» **Stored data entries**
·····
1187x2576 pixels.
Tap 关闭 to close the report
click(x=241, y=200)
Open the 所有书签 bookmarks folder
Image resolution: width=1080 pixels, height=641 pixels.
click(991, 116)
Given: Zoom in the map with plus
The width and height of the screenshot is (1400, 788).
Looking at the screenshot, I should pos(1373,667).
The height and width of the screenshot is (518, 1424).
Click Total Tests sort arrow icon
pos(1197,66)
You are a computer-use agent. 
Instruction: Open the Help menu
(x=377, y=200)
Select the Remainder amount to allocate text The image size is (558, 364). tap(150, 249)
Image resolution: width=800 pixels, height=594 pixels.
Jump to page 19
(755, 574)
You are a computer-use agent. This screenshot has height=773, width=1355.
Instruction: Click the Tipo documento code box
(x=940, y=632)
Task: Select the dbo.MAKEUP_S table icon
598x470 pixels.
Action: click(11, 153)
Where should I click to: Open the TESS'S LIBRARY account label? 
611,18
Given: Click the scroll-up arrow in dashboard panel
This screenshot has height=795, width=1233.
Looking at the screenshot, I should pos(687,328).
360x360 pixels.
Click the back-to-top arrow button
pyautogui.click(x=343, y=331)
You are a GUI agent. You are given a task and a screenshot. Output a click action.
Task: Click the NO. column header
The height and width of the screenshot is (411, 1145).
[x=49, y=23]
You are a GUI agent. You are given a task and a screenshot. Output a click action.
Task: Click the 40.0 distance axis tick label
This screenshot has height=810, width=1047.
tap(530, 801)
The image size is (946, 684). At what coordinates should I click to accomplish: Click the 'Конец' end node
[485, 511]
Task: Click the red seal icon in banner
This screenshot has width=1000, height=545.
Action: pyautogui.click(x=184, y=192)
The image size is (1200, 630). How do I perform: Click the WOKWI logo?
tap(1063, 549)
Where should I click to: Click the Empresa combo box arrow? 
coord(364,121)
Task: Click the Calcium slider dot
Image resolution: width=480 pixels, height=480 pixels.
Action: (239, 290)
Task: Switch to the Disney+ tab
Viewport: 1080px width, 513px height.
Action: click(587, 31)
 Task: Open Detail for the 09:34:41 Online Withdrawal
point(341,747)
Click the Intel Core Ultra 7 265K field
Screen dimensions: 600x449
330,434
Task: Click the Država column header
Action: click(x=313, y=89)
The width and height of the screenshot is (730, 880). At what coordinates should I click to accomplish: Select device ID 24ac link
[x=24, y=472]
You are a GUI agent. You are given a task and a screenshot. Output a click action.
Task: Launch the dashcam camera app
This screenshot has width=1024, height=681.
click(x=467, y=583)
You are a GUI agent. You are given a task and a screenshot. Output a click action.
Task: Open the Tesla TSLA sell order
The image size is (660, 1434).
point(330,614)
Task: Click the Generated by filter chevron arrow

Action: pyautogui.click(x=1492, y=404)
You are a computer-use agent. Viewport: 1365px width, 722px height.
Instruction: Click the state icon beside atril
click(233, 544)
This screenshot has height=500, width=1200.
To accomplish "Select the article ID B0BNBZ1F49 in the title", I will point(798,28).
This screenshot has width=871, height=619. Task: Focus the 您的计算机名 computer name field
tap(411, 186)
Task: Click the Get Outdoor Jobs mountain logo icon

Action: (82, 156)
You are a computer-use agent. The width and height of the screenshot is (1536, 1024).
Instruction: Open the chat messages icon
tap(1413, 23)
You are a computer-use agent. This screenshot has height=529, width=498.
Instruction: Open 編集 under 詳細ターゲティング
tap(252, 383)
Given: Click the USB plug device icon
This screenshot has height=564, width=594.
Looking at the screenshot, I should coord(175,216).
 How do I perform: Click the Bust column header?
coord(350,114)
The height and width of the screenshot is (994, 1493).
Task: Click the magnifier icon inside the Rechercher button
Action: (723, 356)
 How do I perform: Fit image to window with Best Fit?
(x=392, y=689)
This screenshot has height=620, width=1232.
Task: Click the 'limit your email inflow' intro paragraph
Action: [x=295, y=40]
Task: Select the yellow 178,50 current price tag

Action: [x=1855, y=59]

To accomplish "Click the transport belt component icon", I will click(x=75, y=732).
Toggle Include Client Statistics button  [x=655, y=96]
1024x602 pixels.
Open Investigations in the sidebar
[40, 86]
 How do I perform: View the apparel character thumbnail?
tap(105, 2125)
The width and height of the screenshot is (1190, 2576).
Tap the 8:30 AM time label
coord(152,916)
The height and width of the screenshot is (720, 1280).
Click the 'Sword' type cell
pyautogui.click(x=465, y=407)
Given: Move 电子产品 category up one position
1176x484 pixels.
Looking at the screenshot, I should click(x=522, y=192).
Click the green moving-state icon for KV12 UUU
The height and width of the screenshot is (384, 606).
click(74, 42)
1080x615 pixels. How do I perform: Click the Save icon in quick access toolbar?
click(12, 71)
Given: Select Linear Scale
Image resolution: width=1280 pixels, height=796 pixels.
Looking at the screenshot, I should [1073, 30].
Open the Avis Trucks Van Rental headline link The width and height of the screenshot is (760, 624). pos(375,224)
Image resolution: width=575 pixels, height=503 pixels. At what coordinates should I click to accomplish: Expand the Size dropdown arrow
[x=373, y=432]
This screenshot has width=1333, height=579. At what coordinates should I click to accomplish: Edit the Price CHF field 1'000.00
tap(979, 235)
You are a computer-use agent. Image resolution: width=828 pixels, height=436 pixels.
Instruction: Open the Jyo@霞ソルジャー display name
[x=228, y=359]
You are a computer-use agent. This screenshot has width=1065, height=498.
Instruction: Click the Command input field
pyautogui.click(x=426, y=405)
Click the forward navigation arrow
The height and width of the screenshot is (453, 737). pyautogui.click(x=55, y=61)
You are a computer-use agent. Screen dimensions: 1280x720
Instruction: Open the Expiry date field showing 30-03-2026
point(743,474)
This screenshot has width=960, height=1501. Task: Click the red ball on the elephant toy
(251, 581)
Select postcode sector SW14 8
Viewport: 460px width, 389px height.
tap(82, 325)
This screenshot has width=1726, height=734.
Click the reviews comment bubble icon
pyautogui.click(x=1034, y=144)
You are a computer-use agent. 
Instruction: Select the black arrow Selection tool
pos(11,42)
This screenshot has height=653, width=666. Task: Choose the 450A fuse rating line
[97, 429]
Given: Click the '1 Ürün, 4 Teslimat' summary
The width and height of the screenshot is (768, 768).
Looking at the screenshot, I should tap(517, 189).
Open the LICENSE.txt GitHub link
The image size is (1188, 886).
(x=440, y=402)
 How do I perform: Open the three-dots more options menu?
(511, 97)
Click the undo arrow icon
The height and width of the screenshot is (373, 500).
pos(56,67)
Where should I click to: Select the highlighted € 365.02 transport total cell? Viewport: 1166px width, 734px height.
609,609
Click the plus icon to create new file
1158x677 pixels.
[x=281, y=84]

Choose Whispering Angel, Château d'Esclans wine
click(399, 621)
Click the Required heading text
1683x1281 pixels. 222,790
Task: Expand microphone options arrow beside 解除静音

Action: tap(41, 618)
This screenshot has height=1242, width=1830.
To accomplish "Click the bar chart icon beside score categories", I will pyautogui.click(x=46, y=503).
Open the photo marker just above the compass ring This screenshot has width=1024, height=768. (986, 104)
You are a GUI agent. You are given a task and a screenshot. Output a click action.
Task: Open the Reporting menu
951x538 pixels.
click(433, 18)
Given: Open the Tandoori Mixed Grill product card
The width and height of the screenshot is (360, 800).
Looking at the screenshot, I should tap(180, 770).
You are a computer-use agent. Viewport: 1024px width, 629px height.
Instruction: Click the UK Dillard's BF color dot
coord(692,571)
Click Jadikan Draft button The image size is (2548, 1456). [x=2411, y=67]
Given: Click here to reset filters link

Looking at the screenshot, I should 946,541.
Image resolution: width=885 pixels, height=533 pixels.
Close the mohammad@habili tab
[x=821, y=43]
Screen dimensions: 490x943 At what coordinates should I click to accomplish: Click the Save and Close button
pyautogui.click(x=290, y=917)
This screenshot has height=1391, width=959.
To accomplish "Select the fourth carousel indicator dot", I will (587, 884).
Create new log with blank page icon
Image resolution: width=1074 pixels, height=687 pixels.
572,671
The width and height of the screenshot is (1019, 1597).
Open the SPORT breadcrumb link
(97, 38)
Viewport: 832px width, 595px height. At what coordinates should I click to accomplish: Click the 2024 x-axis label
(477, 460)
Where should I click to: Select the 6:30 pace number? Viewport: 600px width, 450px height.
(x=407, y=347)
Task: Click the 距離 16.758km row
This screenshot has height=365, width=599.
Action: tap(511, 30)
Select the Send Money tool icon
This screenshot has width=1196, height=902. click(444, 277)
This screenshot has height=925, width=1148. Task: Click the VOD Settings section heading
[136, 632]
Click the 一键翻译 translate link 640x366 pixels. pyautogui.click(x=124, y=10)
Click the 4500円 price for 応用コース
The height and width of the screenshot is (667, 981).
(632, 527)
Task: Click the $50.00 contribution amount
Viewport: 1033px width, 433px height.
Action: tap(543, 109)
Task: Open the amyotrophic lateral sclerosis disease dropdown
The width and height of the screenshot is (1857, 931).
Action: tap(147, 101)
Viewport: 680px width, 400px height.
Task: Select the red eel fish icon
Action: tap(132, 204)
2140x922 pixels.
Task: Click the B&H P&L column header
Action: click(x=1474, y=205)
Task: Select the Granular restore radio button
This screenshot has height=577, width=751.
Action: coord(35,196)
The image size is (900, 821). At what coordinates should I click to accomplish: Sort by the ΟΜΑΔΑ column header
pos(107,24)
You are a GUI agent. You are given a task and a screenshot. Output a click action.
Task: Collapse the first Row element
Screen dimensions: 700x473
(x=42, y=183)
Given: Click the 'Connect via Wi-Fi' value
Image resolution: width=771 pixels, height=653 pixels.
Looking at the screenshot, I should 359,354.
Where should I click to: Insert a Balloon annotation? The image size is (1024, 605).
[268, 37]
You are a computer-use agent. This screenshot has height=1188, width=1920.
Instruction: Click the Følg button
·····
» **Task description**
Using the data above, extract exactly the lines from the one that holds "Jump to page 19" to the one that holds "Task: Click the NO. column header", both ends included, and no others.

» **Answer for the task**
Jump to page 19
(755, 574)
You are a computer-use agent. This screenshot has height=773, width=1355.
Instruction: Click the Tipo documento code box
(x=940, y=632)
Task: Select the dbo.MAKEUP_S table icon
598x470 pixels.
Action: click(11, 153)
Where should I click to: Open the TESS'S LIBRARY account label? 
611,18
Given: Click the scroll-up arrow in dashboard panel
This screenshot has height=795, width=1233.
Looking at the screenshot, I should pos(687,328).
360x360 pixels.
Click the back-to-top arrow button
pyautogui.click(x=343, y=331)
You are a GUI agent. You are given a task and a screenshot. Output a click action.
Task: Click the NO. column header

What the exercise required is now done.